I agree. The Manifold class achieves the goal of modular code. The essential piece of data that it wraps is a distance matrix, which we want to view as coordinate-free data determining a manifold, and associates various methods to that data.

The one rough spot I can see at the moment is that a user might want to adjust the label formatting while working with Manifold. A solution is to keep it the job of the viewer class to produce labels as now. But it should be able to do so without having to recompute the distance matrix. If a user wants to change the format of labels she could (a) go back to viewer and ask for new labels (via a different label function) (b) plug those into the Manifold object.
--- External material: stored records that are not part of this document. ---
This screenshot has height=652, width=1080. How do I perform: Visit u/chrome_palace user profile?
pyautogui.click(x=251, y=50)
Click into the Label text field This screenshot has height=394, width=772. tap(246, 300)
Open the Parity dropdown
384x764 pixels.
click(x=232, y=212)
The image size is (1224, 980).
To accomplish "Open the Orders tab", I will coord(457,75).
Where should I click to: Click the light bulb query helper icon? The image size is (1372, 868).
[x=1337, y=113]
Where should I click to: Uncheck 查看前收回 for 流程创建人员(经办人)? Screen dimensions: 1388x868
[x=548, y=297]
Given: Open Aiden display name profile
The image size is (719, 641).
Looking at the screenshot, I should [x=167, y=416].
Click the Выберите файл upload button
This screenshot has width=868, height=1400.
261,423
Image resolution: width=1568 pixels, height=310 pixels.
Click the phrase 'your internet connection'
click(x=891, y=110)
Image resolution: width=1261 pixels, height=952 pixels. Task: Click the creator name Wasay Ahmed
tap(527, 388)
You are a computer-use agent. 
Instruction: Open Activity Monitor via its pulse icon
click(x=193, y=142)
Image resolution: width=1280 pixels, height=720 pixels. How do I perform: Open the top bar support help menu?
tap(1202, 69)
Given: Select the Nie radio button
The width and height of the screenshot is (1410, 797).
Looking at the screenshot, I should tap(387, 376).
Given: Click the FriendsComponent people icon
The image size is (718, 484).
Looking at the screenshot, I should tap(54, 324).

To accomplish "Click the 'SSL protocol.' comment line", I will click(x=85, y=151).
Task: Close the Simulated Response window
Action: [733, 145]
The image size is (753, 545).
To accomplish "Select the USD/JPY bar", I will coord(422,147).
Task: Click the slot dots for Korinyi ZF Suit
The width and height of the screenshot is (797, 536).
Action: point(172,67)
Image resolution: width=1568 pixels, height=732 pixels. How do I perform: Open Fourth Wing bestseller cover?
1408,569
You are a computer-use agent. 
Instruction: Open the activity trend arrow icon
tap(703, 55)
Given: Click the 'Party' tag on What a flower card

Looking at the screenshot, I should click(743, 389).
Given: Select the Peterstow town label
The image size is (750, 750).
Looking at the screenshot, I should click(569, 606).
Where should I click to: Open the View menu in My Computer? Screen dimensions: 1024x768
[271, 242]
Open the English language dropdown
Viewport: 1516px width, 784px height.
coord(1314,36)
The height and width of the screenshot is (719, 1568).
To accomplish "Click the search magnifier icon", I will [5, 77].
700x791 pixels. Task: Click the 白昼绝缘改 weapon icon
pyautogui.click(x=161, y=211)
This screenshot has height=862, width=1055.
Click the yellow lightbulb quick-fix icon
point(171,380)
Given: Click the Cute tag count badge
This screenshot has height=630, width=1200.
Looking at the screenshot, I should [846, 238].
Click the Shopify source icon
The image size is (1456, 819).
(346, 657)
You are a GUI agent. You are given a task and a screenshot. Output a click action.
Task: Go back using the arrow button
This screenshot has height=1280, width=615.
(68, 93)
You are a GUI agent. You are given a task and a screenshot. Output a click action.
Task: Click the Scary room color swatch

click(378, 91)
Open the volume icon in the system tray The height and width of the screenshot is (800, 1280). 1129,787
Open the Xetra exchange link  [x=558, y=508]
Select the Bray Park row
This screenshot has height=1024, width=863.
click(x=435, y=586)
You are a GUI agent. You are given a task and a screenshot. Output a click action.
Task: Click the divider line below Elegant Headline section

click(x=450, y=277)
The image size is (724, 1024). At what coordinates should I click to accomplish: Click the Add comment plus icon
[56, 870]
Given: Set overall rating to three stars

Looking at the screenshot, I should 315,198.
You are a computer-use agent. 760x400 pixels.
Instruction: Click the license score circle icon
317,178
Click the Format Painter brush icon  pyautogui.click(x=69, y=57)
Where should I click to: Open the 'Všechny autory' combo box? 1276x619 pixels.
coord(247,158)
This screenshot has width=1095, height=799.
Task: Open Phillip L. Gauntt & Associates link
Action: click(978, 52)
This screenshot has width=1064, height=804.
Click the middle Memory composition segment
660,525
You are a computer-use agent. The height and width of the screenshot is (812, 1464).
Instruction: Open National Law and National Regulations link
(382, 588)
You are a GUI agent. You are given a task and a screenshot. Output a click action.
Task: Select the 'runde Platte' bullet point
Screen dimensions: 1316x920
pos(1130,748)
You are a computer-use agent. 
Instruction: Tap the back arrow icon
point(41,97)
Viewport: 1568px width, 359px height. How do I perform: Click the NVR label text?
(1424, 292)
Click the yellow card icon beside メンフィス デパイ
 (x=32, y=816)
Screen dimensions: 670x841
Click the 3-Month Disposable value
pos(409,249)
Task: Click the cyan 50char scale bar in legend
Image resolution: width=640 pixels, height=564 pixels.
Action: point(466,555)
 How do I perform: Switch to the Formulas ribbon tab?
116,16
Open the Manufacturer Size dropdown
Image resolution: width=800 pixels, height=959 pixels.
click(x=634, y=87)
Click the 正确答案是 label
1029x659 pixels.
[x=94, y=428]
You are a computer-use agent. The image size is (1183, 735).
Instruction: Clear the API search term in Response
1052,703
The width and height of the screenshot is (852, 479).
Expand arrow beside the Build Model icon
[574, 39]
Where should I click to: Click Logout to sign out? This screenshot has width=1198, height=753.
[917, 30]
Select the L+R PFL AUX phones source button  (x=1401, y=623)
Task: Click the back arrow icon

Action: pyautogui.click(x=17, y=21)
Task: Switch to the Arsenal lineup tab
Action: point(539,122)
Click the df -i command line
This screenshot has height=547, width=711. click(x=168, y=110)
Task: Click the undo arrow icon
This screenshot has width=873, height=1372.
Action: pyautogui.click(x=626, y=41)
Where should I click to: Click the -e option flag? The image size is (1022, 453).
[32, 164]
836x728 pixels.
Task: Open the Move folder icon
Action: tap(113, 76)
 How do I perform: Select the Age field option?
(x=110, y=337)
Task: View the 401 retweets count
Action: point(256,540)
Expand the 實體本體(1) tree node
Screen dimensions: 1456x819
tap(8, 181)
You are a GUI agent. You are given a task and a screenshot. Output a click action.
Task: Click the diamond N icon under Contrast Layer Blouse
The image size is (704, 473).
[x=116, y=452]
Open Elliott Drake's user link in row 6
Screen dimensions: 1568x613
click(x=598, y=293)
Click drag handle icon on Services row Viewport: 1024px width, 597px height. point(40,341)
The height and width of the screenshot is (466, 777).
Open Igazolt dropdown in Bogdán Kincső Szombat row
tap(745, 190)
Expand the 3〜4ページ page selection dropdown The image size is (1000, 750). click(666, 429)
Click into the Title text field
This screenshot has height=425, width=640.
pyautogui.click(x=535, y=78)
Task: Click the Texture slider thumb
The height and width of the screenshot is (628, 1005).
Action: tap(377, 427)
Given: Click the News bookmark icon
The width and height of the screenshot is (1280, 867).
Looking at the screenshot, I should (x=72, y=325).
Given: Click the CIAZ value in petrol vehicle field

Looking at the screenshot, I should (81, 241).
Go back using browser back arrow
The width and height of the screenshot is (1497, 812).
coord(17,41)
So there's some refactoring of viewer to do there. Indeed, for convenience, we might add an update_labels-type method to the viewer class that takes a Manifold object and a label function and returns an updated Manifold object.

One point about the implementation. In the current version, Manifold both inherits from IndexedSymmArray and has dismat as an attribute. It shouldn't do both of these things. An IndexedSymmArray is already an ndarray. If we go that route, we would think about a Manifold as being a type of matrix (numpy array) with some additional methods and attributes. That might be pretty slick. The other route is for Manifold to inherit from object and to basically be a featureless container for data and methods (cf. any viewer class). This seems to be how it works at present. Subclassing ndarray is fairly involved in general. For now, I would suggest taking the second route.

junotk commented 11 years ago

I made Manifold a subclass of object in manifold as well as develop branches. I can anticipate a lot of a difficulty with the first route in handling with slicing or casting, so let's put that aside for now.